Campbell, discussing myths as archetypal symbols, implied that these metaphors have served whole societies; they have served as the mainstays of thought and life. "Youth have been educated and the aged rendered wise." Campbell believed that these images, these inherited symbols, when touched by a great spiritual master (such as Christ or Buddha), serve as a "vehicle of the profoundest moral and metaphysical instruction." Here is a case not only for individual development, but for social and moral development.

There also appears to be a reverse approach...a queer approach of failure...that helps to surmise whether the positive projection interpreters may be on the right track. These positive interpreters believed that when man loses contact with the *numinosum* within himself, when he refuses to come to terms with these images and their correct projection and meaning, then he fails...especially within the religious context. A horrific failure of development looms.

Eliade puts it chillingly. When the sense of the religiousness of the cosmos becomes lost, when we are no longer aware of nor admit the transcendent center within us, the following occurs: "intellectual elites progressively detach themselves from the patterns of the traditional religion; the gods are no longer accessible; the religious meaning of paradigmatic gestures is forgotten; there is a pessimistic vision of existence; and cyclic time becomes terrifying...repeating itself to infinity." (Does this sound familiar?)

This kind of failure is insane. Man, without a relationship with the *numinosum,* cannot proceed successfully.
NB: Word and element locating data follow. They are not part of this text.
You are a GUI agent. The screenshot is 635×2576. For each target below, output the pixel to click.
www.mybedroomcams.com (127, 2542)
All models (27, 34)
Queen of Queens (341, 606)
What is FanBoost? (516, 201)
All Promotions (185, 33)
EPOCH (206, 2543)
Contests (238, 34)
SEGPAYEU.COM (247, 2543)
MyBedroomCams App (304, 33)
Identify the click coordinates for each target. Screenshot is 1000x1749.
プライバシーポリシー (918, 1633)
He will ultimately lose all his bearings and descend into the depths of depression; or he will frantically try to whirl himself into a superman, eventually succumbing to deflated failure. His existence will have no value. He will have no value.
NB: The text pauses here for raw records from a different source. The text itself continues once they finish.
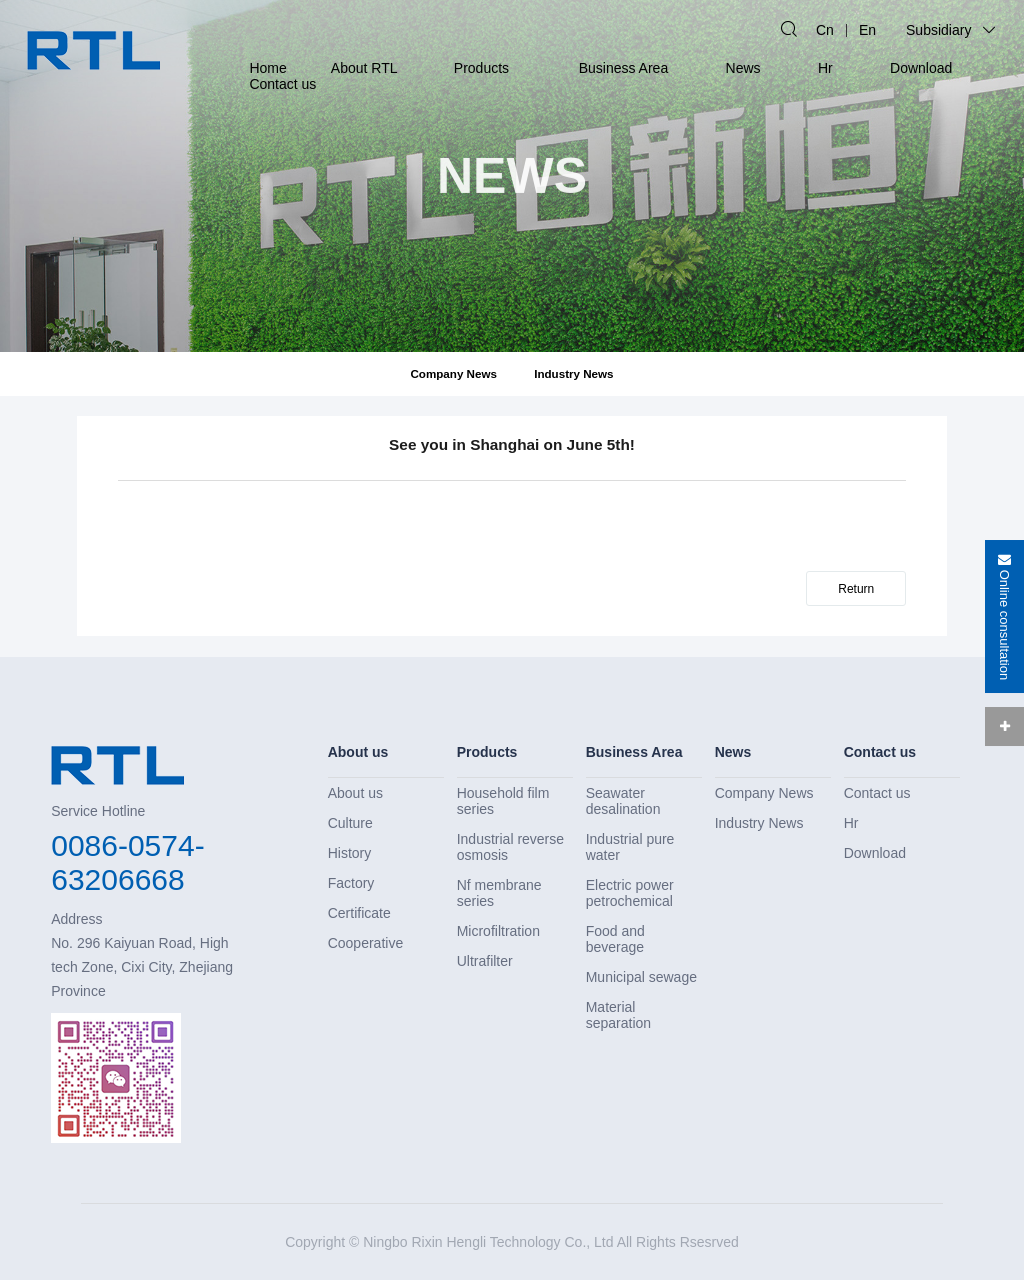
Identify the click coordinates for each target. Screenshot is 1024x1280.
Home (267, 68)
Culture (350, 823)
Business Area (624, 68)
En (867, 30)
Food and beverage (615, 939)
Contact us (282, 84)
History (350, 853)
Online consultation (1004, 616)
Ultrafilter (485, 961)
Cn (825, 30)
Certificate (359, 913)
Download (921, 68)
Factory (351, 883)
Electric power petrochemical (630, 893)
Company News (453, 373)
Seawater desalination (623, 801)
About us (358, 752)
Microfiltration (498, 931)
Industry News (573, 373)
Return (856, 589)
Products (481, 68)
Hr (825, 68)
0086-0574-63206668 (127, 862)
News (743, 68)
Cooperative (366, 943)
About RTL (364, 68)
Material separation (618, 1015)
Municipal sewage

So perhaps, when all is said and done, the idea of projection and the *numinosum* points to a great game. One is never going to arrive at the critical analytic proof. Rather, it is a matter of winning the Game of Life. Reason, common-sense, surely reckons on the side of development. What other course can man take?

Personally...I think man has to stake his all on the positive side of projection, on development under the Numinosum. Our real knowledge about this life, about this universe, about that which is sacred is yet minimal. We have barely stuck our nose outside the cave door. But I believe that we had best go with our instincts, with our intuition. We have only just begun to sharpen our critical reasoning faculties; and perhaps, as little children, we tend to forget our older intuitive toy when we have just discovered this new, sparkling rational toy. We have been endowed with many psychical capabilities, and we can ill afford to ignore those which are our most deep and powerful and enriching.

Perhaps there may be something to paradigms, the archetypal images of our projections? Perhaps they are a coded communication, an imprint? Perhaps they are seeds in the genetic matrix...mean to unfold during the cosmic process? I began this article by referring to an ancient school, and now I would like to end with a thought from the ancient Stoics: there is a "spirit deeply infused, germinating and developing as a seed in the heart of each separate thing that exists."

BIBLIOGRAPHY

*John Bowker, THE SENSE OF GOD.

*Joseph Campbell, THE HERO WITH A THOUSAND FACES.

*Mircea Eliade, THE SACRED AND THE PROFANE.

*Sigmund Freud, THE FUTURE OF AN ILLUSION.

*Julian Jaynes, THE ORIGIN OF CONSCIOUSNESS IN THE BREAKDOWN OF THE BICAMERAL MIND.

*Hans Kung, DOES GOD EXIST?

*Jacob Needleman, CONSCIOUSNESS AND TRADITION.

*Elaine Pagels, THE GNOSTIC GOSPELS.

*Murray Stein, JUNG'S TREATMENT OF CHRISTIANITY.

*Ann and Barry Ulanov, RELIGION AND THE UNCONSCIOUS.